## Reading passage
+++

Integration of GRN inference algorithms using single cell multi-omics data to BEELINE

[yiqisu]

Background

Gene regulatory networks (GRNs), which delineate the interactions between transcription factors (TFs) and their target genes, represent the mechanisms governing cell differentiation and disease development. Our benchmarking framework, BEELINE [1], rigorously assessed a dozen unsupervised algorithms for GRN inference in early 2020. Since then, with the rapid advances in single-cell sequencing technologies, a plethora of algorithms for GRN inference have emerged over the past four years. To accommodate newly released algorithms and datasets, we plan to introduce an enhanced framework, BEELINE 2.0, aimed at offering users valuable recommendations for the selection or development of GRN inference algorithms.

Reference: [1] Pratapa, A., Jalihal, A.P., Law, J.N. et al. Benchmarking algorithms for gene regulatory network inference from single-cell transcriptomic data. Nat Methods 17, 147–154 (2020). https://doi.org/10.1038/s41592-019-0690-6

Goal

The objective of this project is to extend the BEELINE pipeline by incorporating novel GRN inference algorithms, particularly those developed for using single-cell multi-omics data (scRNA-seq and scATAC-seq data). We are interested in evaluating both the performance of new GRN inference algorithms as well as how the integration of two types of information contributes to GRN inference. The key steps in the project will include:

1. Read the BEELINE paper to understand the benchmark.

+++

## Provided data
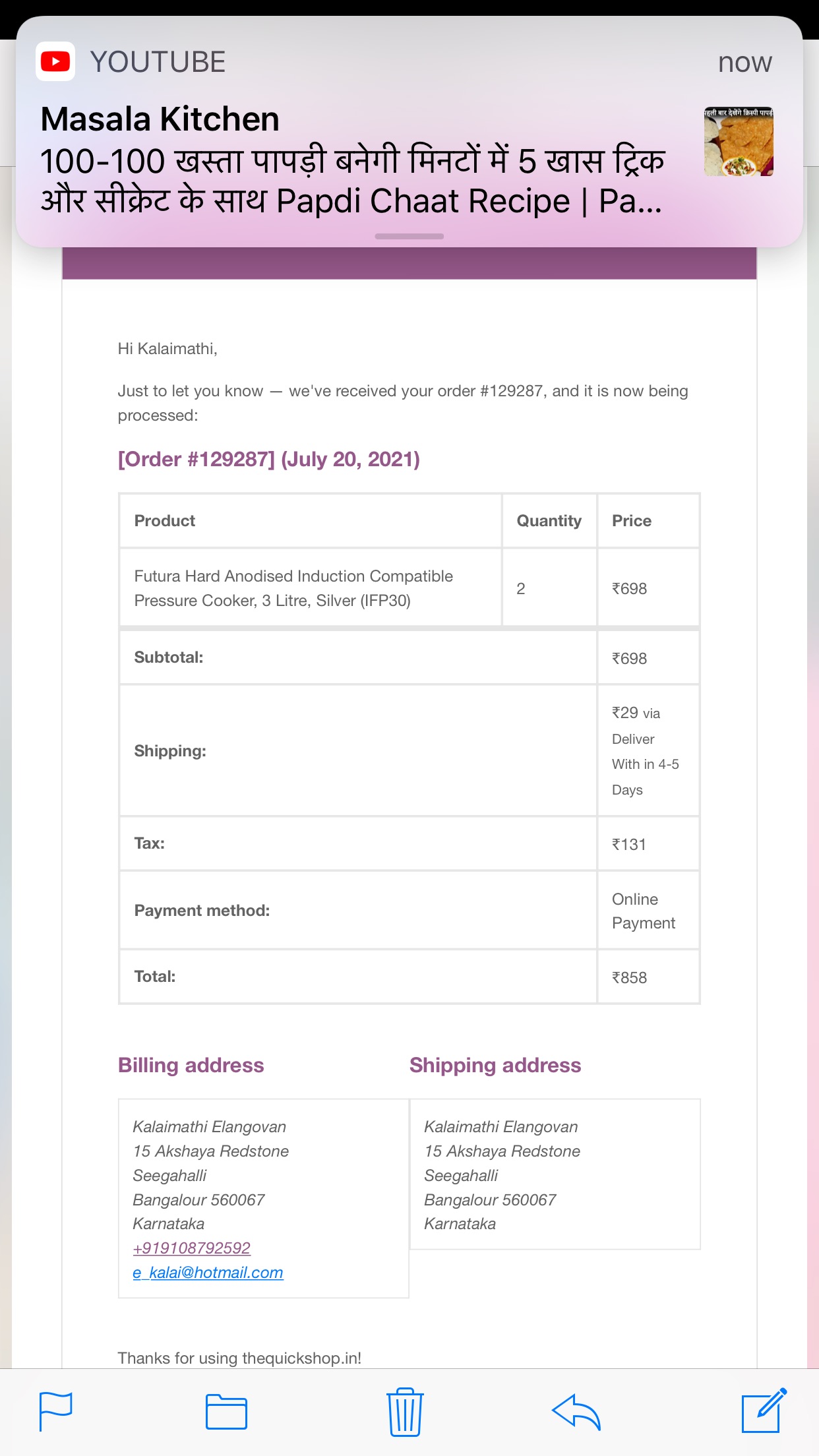This screenshot has height=1456, width=819.
Task: Tap the flag icon in bottom toolbar
Action: point(56,1411)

+++

## Tasks to complete
• 1. Answer these about the BEELINE project description:
(a) In what year did BEELINE first assess a dozen unsupervised GRN inference algorithms?
(b) Which two types of single-cell data does the project name as multi-omics data?
(c) What is the enhanced framework called?
• 2. List each author named individually in the reference given in the BEELINE project description.
• 3. Continue the BEELINE project description from its last line.

## Results of the tasks
• 1.
(a) 2020 (early 2020)
(b) scRNA-seq and scATAC-seq data
(c) BEELINE 2.0

• 2.
Pratapa, A.
Jalihal, A.P.
Law, J.N.

• 3.
2. Install BEELINE or clone the repository and run it to replicate results in the paper.

3. Integrate two or all three GRN inference algorithms from the following list to BEELINE.

   • DeepMAPS (based on a multi-head graph transformer): [Paper link] [GitHub repo]
   • scTIE (using an autoencoder): [Paper link] [GitHub repo]
   • MICA (a non-linear method based on mutual information): [Paper link] [GitHub repo]

4. Integrate these three selected algorithms to BEELINE extension pipeline with the following steps:

   • Refer to the instructions on adding an algorithm to BEELINE. In addition, the README.md in each algorithm’s folder contains a specialized version of how we integrated that particular method into BEELINE (see https://github.com/Murali-group/Beeline/tree/master/Algorithms).
   • The student will have to expand the general instructions as needed based on additional steps required by the newly-added algorithms.

5. The mentor will provide appropriate scRNA-seq and scATAC-seq datasets for evaluation.

6. Evaluate the performance of added algorithms with provided metrics and datasets.

Difficulty Level: Medium

Prospective contributors should possess or be open to learning the BEELINE framework, gene regulatory networks inference, and single cell multi-omics data analysis.

Size and Length of Project

• small: 90 hours
• 10 weeks

Skills

Essential skills: Python, R, Docker Nice to have skills: Pytorch, Linux, knowledge of single-cell transcriptomics, single-cell chromatin accessibility, and gene regulatory networks

Public Repository

BEELINE https://github.com/Murali-group/Beeline

Potential Mentors

Yiqi Su (yiqisu@vt.edu)

[KarthikDani]

Hello @yiqisu @khanspers!

I find this project quite interesting and different. I'm going to be on my internship at Indian Institute of Science in the Computational and Experimental Biology. I'd like to work on this project but I am worried if I can carry out the work in Mac OS (I've skimmed through the papers and found the requirement of Ubuntu 18)!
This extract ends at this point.